What is expected of me? I am un
-sure, an able-bodied version of I
sight to foresee no sighs in my future.

All I do know is that I feel most comfortable
following in my older and sunken footsteps,
mapped out below in muddy memory.

In habit of my yearly ritual,
I greet the graveyards of our earliest
(day).

Pools of blue sit in people and beaches,
both let superior forces drip in
-side by side of the pier, they ask for you.

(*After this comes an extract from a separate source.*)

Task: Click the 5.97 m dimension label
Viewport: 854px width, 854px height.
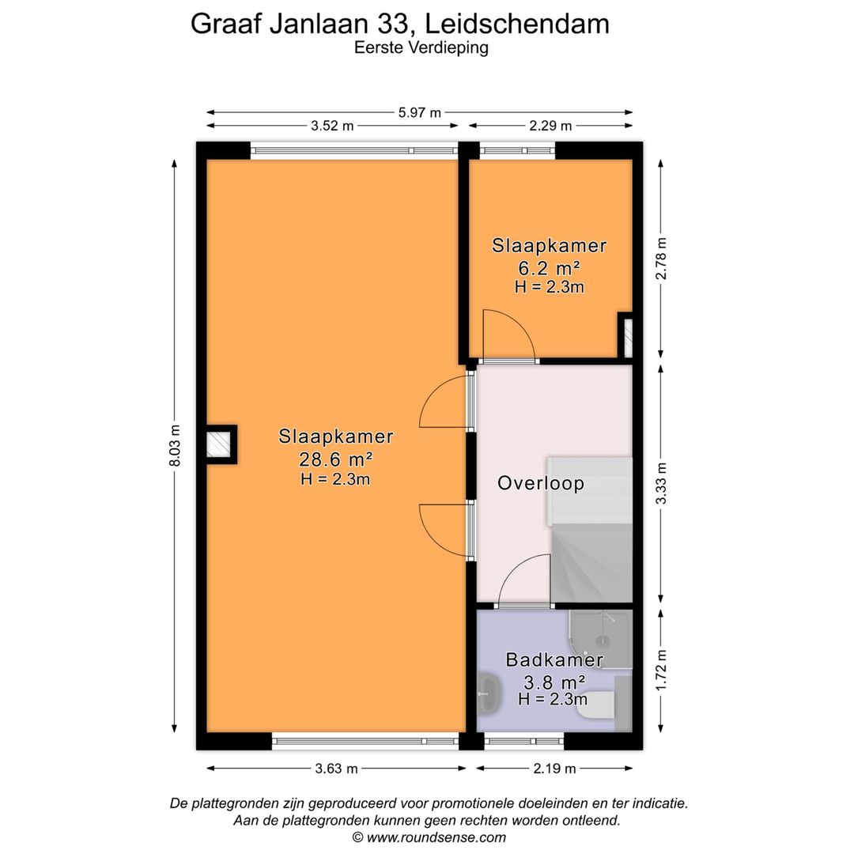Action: pyautogui.click(x=419, y=113)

To two glasses held high in suspension
of another three hundred and sixty five
typed-out, carefully buried compliments.

Telegraphed from the Byronic heroes,
sides of myself you would rather younger.
Youthful clones lacking effects of passed time. 

I ring multicoloured streamers around
the bedroom to form patterns of your name,
our planet rotates, warm and indifferent. 

(this is an old poem i wrote a few months ago.)

Temporal Arrest

I said “I didn’t miss you”, in a lower-case thought,
my fingers formed intertwined behind me, self-taught.

Each parked van in our lot blared symphonies,
without an owner in sight to steer any sense.

The blur of the rain only made this seem romantic,
but that weather only blessed us with mutual flu.

Vowing to Asimov, I rip out all of my circuits
in the high hopes of warping the hippocampus.

Revealing too much until your jaw locks shut,
as the onlookers pity our retainer-stricken lips.

In subtler octaves, you feast on gritted molar
until your stomach sank heavy with exaltation.

Twenty-four hours, awake inside of a warehouse,
crafting cliches about a positive future

as the sink overflows with regurgitated black bile,
as you leak sickness to stain the tan-white tiles. 

Later, we lather in sins of fetishizing incoherence
to shed soppy morsels of withstanding guilt. 

Seized attacks towards our coffee-stained ids,
egotistically seizing in notion of connected numb arms

whilst we lay and linger in light of previous flames
scorched in this bliss like masochistic arsonists.